• [Alıntı]
Bazı davalar var ki bu davalarda verilen kararlar tutanaklarda yazılanlardan öte anlam taşır. Bu yüzden insan hakları örgütleri bu davaları takip eder. Sadece tek bir olay için değil genel olarak adalete erişim için, ihlaller sona ersin diye… Geçtiğimiz hafta da Afyon’daki bir mahkemeden böyle bir karar çıktı.
Mahkemede görüşülen dosya -belki hatırlayacaksınız- 7 Mart’ta Afyon’da eski patronları tarafından tam beş saat boyunca fiziksel şiddete maruz kalan 16 yaşındaki Ş.C.K.’nin dosyası idi.
Ş.C.K. mart ayında daha önceden çalıştığı balıkçı dükkanının sahipleri yani patronları ile telefonda konuşarak 200 liralık alacağını istemişti. Eski patronları “Bugün de çalış akşama paranı öderiz” deyince Ş.C.K. o gün de eski iş yerinde çalışmaya gitmişti.
16 yaşındaki Ş.C.K. ve patronlar akşama kadar birlikte çalışmışlar, iş sonunda depoya geçilmişti. Çocuğa hâlâ parasını ödemeyen patronlar depoya geçtiklerinde içki içmeye başlamış, bir diğer çocuk Ş.Y.A. ile birlikte Ş.C.K.’ye alkol vermişlerdi.
Bir süre sonra -daha önce olduğu gibi- patronlardan biri Ş.C.K.’ye arabasının anahtarını vermiş ve iki çocuğu alışveriş için arabayla markete yollamıştı. Ş.C.K. dönüşte patronlarından 200 TL alacağını bir kere daha istemişti. Ancak bu isteği karşılanmamış ve tartışma başlamıştı.

• [Sağlanan bilgiler]
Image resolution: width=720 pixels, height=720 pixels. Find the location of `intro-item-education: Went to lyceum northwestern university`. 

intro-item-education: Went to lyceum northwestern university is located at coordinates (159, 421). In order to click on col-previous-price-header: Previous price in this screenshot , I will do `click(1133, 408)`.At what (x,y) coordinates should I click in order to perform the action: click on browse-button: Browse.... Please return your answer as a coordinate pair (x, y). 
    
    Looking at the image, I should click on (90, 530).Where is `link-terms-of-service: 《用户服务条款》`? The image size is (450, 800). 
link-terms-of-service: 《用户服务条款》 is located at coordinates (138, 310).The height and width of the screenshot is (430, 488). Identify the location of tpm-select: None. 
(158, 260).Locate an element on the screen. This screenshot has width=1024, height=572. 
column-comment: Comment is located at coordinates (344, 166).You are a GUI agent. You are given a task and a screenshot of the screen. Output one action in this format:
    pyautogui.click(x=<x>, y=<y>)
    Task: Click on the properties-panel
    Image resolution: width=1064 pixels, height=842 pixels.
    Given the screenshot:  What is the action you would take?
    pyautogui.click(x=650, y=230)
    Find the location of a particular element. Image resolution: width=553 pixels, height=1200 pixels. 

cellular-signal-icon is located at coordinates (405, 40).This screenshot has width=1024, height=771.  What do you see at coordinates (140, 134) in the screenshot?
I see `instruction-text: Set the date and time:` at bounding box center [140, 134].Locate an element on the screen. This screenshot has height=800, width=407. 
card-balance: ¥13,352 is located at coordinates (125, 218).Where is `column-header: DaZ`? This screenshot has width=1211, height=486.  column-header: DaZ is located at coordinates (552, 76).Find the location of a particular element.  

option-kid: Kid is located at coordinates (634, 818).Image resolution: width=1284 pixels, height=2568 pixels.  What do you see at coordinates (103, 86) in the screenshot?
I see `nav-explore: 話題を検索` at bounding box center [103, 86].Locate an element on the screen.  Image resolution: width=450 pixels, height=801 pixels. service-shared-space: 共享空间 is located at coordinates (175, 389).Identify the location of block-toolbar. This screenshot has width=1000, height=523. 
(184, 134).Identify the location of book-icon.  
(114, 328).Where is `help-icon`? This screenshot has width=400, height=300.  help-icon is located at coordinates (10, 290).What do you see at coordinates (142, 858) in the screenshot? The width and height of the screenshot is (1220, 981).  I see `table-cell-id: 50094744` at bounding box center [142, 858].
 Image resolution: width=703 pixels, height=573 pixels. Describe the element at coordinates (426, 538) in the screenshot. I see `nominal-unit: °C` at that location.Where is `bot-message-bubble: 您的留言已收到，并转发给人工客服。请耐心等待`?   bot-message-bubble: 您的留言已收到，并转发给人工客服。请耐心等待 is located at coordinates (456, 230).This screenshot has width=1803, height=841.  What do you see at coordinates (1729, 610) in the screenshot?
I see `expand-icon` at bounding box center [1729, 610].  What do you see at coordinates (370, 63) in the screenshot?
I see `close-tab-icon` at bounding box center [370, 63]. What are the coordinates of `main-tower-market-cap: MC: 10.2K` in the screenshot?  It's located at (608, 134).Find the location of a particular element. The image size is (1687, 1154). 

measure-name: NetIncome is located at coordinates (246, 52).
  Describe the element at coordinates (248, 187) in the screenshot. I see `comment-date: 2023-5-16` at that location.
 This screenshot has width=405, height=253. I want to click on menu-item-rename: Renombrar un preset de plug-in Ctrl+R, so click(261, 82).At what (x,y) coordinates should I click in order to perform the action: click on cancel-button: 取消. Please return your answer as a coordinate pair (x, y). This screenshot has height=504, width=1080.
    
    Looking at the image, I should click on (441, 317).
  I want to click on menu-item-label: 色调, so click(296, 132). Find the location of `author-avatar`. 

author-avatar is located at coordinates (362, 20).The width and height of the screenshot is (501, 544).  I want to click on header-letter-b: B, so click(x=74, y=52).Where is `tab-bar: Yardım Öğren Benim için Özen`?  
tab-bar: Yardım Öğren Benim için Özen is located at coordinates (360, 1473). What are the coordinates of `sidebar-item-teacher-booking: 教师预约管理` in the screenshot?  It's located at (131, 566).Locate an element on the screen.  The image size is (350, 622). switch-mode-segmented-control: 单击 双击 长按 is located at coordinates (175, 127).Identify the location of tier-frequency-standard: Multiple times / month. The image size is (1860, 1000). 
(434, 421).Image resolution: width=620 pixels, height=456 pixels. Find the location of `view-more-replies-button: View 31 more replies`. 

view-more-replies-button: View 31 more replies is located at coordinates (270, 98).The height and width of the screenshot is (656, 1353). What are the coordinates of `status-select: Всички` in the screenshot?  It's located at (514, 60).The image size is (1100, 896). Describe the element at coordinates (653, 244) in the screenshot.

• [Yapılacak iş 1] Aşağıdaki ifadelerin Afyon'daki davayla ilgili alıntıya uyup uymadığını belirtin ve her biri için evet ya da hayır deyip karara dayanak olan sözleri alıntıdan aynen aktarın. (a) Ş.C.K. eski patronlarından 200 liralık alacağını istemişti. (b) Ş.C.K. olay sırasında 18 yaşındaydı. (c) Patronlar iki çocuğu alışveriş için otobüsle markete göndermişti.
• [Yapılacak iş 2] Afyon'daki davayla ilgili alıntıda "Mahkemede görüşülen dosya" sözlerinden "Ş.C.K.’nin dosyası idi." sözlerine kadar olan bölümü olduğu gibi yazın.
Öğelerin bu işle hiçbir ilgisi yoktur.

• [Yazılı yanıt 1]
(a) Evet: "200 liralık alacağını istemişti"
(b) Hayır: "16 yaşındaki Ş.C.K."
(c) Hayır: "iki çocuğu alışveriş için arabayla markete yollamıştı"

• [Yazılı yanıt 2]
Mahkemede görüşülen dosya -belki hatırlayacaksınız- 7 Mart’ta Afyon’da eski patronları tarafından tam beş saat boyunca fiziksel şiddete maruz kalan 16 yaşındaki Ş.C.K.’nin dosyası idi.